Selected text:
— START —

Data retention in the UK is back to square one as the government admits that the secondary legislation it tried to introduce this summer was insufficient to clear up the mess made in primary legislation
Written by Matt Loney, Contributor

The Home Office made a startling admission on Thursday morning that its plans for making ISPs retain details of customer emails and Web surfing have not worked out as it had hoped, and the UK is now "back to square one".

Problems range from incompatibilities -- which the Home Office now appears to accept -- between no less than four different laws, to public concern over how they can access their data, how it can be accessed, and what redress they have when something goes wrong.

Speaking at a seminar for ISPs at Streaming Media Europe, a Home Office official said the government is now "looking to consult in the New Year on what data retention regime the public will be happy with".

The admission follows an embarrassing six months for the Home Office over the issue of data retention. In June, when it issued a voluntary code of practice laying out who can access the retained data and how they can access it, there was uproar over the number of government agencies that would have access to individual's Internet and phone records. These ranged from local authorities, to the NHS, the Postal Services Commission and the Food Standards Agency. The agencies, all of which have some law enforcement authority, were not previously guaranteed access to the records without a court order. A code of practice is demanded by the Anti-Terrorism, Crime and Security Act 2001 (ATCS).

Elizabeth France, the Information Commissioner, later said the Regulation of Investigatory Powers Act (RIPA), which deals with access to the retained data once it has been retained under ATCS, was likely to break the Human Rights Act (HRA). Her stance was later backed up by other European Information Commissioners who said there could be incompatibilities with data protection legislation.

In October, ISP Association (ISPA) general secretary Nicholas Lansmann advised members in a letter that was leaked to The Guardian not to agree to the Home Office voluntary code of practice covering data retention. Among the reasons that Lansmann gave was the fact that a year since the first draft was released, the Home Office has failed to explain how ISPs will be reimbursed for retaining the data, or how they can comply with the code without breaking numerous other laws.

Some ISPs want a mandatory code of conduct so they will not be held liable in cases where different laws conflict. Said one: "Because the code of practice is voluntary, customers will sue us. We need the government to make the code of practice mandatory so the government gets sued when things go wrong and not us."

— END —

Dataset:

— START —

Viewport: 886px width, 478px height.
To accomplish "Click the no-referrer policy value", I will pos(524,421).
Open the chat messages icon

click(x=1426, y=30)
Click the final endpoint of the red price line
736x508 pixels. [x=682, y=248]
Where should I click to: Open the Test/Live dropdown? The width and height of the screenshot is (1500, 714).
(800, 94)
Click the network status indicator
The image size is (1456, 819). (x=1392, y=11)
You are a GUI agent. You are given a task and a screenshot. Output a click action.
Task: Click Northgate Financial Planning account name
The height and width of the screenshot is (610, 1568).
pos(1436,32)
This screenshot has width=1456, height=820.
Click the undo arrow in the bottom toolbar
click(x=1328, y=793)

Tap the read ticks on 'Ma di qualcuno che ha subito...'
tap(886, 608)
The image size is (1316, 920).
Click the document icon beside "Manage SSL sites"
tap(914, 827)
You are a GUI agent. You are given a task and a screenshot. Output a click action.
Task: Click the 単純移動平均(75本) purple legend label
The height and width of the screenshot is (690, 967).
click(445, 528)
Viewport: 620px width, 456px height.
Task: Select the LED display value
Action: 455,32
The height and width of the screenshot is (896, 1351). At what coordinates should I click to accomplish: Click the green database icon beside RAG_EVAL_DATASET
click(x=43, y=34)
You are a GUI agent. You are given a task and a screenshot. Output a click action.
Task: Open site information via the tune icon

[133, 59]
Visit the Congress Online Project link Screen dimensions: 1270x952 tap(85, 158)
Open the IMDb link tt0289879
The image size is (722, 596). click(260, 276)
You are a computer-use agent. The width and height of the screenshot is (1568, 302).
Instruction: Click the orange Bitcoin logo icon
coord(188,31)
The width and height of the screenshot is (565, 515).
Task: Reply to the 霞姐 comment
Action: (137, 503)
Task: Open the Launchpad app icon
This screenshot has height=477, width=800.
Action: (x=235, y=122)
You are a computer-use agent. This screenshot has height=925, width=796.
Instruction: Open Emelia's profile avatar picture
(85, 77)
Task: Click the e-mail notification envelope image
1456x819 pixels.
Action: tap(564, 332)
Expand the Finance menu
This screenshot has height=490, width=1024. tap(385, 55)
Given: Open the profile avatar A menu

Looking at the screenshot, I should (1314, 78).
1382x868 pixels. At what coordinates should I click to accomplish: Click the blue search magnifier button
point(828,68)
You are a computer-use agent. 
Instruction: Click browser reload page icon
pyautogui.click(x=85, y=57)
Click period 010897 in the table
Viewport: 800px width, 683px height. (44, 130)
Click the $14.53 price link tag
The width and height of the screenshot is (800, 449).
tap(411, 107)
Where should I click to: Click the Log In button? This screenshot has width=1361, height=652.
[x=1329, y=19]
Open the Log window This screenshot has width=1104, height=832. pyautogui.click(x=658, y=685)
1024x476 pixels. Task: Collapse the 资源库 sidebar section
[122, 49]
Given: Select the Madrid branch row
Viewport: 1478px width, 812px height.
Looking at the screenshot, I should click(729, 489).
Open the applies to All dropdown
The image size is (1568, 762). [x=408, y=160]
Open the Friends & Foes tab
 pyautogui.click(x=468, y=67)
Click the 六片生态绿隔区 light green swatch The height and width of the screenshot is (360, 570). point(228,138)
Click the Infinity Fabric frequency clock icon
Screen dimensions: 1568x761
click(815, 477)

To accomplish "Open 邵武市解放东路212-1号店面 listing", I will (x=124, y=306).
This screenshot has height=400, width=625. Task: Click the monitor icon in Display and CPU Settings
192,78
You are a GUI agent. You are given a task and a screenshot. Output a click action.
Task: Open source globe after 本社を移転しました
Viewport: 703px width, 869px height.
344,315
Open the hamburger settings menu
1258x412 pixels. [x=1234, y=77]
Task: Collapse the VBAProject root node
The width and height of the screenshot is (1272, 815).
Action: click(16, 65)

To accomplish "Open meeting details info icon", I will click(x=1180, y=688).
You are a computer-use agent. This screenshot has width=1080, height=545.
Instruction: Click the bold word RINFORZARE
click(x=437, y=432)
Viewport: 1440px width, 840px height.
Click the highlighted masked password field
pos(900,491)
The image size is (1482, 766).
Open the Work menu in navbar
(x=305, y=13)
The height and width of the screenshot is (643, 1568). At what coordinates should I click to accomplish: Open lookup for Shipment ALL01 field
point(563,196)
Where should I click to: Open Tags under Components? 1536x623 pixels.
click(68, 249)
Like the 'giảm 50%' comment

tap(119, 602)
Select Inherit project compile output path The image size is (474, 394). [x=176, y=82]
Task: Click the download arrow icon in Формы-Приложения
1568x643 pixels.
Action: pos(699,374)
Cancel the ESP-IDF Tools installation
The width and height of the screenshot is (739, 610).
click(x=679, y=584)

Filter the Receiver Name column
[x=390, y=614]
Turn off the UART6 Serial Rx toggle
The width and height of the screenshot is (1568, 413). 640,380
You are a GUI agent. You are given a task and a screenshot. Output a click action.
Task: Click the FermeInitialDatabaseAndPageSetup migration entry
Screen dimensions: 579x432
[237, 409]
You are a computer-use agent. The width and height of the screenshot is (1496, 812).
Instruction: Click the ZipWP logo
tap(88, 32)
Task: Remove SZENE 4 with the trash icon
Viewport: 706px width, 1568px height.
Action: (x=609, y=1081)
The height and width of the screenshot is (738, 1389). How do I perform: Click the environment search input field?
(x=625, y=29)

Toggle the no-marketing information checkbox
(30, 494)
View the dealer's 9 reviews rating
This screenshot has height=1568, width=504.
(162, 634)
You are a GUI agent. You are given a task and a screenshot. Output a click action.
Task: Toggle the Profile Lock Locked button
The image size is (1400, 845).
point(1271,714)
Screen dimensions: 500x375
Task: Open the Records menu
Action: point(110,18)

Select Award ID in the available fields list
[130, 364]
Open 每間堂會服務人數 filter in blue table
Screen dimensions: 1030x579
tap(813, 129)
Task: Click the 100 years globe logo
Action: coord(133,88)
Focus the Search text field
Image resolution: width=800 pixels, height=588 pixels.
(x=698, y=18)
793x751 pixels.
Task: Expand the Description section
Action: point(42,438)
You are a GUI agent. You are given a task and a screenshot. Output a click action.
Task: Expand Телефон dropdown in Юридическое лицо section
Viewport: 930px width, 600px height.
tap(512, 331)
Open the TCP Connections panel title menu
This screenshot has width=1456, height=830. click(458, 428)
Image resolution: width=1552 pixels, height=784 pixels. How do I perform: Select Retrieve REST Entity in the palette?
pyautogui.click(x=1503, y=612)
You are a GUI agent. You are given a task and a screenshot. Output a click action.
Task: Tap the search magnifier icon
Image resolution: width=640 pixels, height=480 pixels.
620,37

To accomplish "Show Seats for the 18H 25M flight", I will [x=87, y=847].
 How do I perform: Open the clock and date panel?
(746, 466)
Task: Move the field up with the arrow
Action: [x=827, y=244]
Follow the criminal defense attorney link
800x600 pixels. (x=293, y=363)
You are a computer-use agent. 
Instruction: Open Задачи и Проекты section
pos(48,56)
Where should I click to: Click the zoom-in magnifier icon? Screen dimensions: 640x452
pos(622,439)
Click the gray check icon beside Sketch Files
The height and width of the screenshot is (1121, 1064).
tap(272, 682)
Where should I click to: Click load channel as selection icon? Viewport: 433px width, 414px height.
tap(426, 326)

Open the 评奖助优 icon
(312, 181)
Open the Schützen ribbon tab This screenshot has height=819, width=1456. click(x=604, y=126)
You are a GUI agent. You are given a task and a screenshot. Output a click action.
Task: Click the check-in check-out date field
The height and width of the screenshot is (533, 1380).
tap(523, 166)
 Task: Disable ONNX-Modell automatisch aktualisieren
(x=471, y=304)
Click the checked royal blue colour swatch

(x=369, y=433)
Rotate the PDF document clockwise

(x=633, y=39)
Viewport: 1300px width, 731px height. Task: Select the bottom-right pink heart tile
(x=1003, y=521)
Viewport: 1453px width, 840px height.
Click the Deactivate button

— END —

Exercise requirements:
(1) Which government agencies does the data retention article list as having access to individuals' Internet and phone records under the June code of practice?
(2) In the data retention article, where did the Home Office official speak about consulting in the New Year?
(3) Do these statements agree with the data retention article? (a) The Home Office issued its voluntary code of practice in June. (b) Lansmann's letter to members was leaked to The Times. (c) Some ISPs want the code of practice made mandatory.
The entries play no part in this work.

The results:
(1) Local authorities, the NHS, the Postal Services Commission and the Food Standards Agency.

(2) At a seminar for ISPs at Streaming Media Europe.

(3)
(a) Yes: "In June, when it issued a voluntary code of practice"
(b) No: "a letter that was leaked to The Guardian"
(c) Yes: "We need the government to make the code of practice mandatory"